Cette courte et étrange nouvelle d’Anton Tchekhov, dans le style de Gogol, date de 1888.

Une communication nécessaire

Le 7 juillet 1876, à huit heures et demie du soir, fut achevée par moi la pièce de théâtre que voici. Plaise à mes adversaires de prendre connaissance de son contenu, que je livre au jugement de la société et du monde littéraire.

Mort subite d’un cheval

ou

Générosité du peuple russe

Etude dramatique en un acte

Personnages :

Lamoureux, un jeune homme.

La comtesse Dudattier, sa maîtresse.

Le comte Dudattier, époux de la comtesse.

Nil Egorov, conducteur du fiacre N° 13326.

L’action se passe en plein jour sur l’avenue Nevski.

Scène I

( Lamoureux et la comtesse sont assis dans le fiacre que conduit Nil Egorov )

   Lamoureux (la serrant dans ses bras ) . Oh, comme je t’aime ! Mais je ne serai pas tranquille, tant que nous ne serons pas à la gare, tant que nous n’aurons pas pris place dans notre wagon.
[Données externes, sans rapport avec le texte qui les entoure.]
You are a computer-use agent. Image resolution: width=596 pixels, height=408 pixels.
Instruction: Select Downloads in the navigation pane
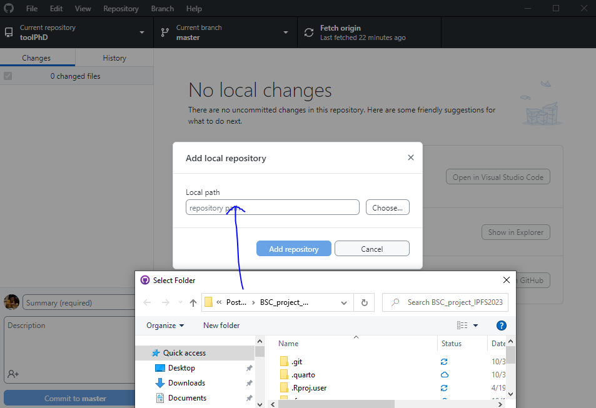(x=186, y=383)
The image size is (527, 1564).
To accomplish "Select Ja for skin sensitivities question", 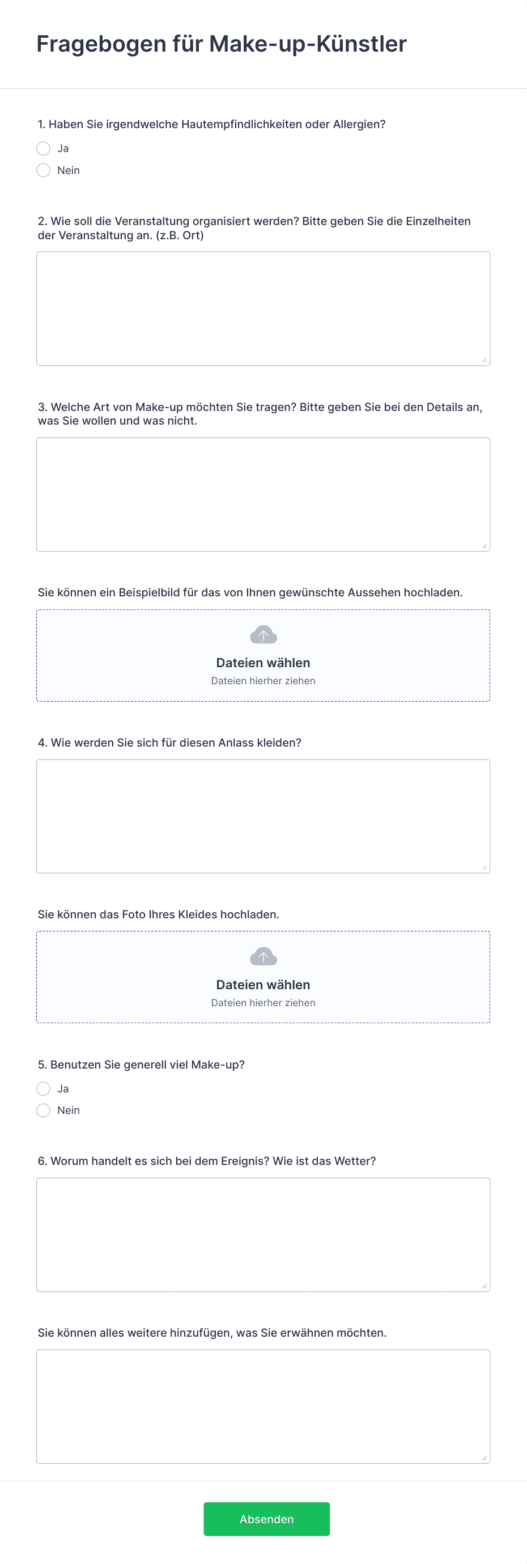I will coord(43,149).
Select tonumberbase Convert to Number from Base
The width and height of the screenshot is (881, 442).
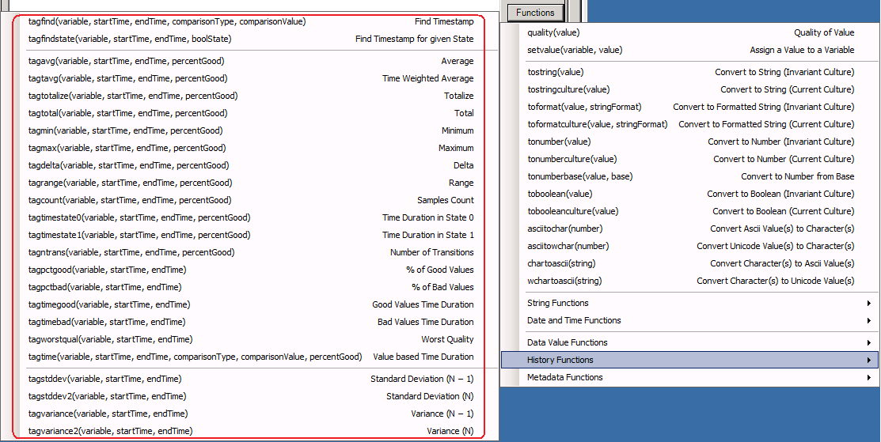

Mon coeur sent que ton sale type de mari va se jeter aussitôt à notre poursuite. J’ai la frousse. ( A Nil ). Plus vite, que diable !

   La comtesse. Plus vite, cocher ! Sers-toi de ton fouet ! En voilà, un conducteur d’opérette !

   Nil ( fouettant le cheval ). Alors, espèce de choléra ! La dame a dit qu’elle donnerait un bon pourboire.

   La comtesse ( criant ). Encore, encore ! Fais-lui chauffer le cuir, à cette rosse ! Nous allons manquer notre train !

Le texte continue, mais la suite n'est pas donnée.